The University of California regents are expected to limit enrollment of out-of-state students for the first time, amid pressure from state lawmakers dismayed that the university doubled the number of high-paying nonresidents in the past five years.
Six UC campuses would cap enrollment of nonresident undergraduates at 20 percent, guaranteeing that at least 80 percent of campus undergrads would be from California. The remaining three campuses — UC Berkeley, UC San Diego and UCLA — already exceed the proposed cap, at 24.4, 22.9, and 22.8 percent, respectively, and would be allowed to maintain those levels.

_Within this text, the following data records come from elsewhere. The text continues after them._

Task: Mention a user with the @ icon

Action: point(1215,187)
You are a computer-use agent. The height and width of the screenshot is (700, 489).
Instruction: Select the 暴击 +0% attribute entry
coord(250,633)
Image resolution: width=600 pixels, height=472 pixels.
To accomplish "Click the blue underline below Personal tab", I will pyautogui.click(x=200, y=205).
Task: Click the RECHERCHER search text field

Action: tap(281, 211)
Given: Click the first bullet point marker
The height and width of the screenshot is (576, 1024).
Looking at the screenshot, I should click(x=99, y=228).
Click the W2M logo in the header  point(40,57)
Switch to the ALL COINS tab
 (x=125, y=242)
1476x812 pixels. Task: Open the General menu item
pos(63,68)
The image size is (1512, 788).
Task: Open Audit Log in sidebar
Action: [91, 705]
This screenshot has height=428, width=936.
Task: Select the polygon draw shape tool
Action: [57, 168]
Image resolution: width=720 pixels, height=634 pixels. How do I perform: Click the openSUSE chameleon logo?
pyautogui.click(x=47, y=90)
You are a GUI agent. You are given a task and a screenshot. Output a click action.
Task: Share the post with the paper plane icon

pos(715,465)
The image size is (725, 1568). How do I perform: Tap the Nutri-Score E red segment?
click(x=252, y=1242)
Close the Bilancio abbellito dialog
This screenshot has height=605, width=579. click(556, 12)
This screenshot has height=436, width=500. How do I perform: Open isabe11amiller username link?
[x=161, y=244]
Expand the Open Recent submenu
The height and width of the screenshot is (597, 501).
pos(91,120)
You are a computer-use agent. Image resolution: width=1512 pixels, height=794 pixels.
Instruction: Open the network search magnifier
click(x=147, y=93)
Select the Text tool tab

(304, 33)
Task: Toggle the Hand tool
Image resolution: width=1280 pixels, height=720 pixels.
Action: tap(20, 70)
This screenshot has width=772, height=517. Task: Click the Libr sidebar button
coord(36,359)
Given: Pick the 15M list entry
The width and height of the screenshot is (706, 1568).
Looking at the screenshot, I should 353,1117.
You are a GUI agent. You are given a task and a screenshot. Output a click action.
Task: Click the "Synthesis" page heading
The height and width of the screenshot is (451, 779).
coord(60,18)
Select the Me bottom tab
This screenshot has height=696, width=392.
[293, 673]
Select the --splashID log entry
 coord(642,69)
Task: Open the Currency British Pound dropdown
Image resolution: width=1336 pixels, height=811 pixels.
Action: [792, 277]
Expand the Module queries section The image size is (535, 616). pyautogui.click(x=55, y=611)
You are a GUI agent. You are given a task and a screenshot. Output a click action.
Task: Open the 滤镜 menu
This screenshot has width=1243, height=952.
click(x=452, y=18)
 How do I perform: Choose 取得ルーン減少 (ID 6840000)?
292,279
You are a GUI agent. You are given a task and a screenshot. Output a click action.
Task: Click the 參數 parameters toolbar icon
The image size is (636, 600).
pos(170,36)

The state budget gives the regents until May 1 to adopt a policy limiting out-of-state students, a move UC has been reluctant to make because nonresidents pay roughly triple the tuition and fees of California residents and infuse the system with cash. The money brought in by nonresidents — $550 million this year — is used to subsidize the tuition of low-income Californians and hire additional faculty, among other benefits, UC officials argue. California undergraduates pay $13,400 in annual tuition and fees; nonresidents pay $38,108. (Both will rise in the fall by about 3 and 4 percent, respectively.)
But state lawmakers and Gov. Jerry Brown have watched in alarm as the number of nonresident undergraduates more than doubled since 2012 (from 16,929 to 34,673) and the percentage rose from 9 to 16.5 percent. To halt the trend, lawmakers built into the budget an $18.5 million incentive for the autonomous university.
In exchange for limiting nonresidents, the state budget provides the nearly $19 million to pay for enrolling an additional 2,500 California residents in fall 2017.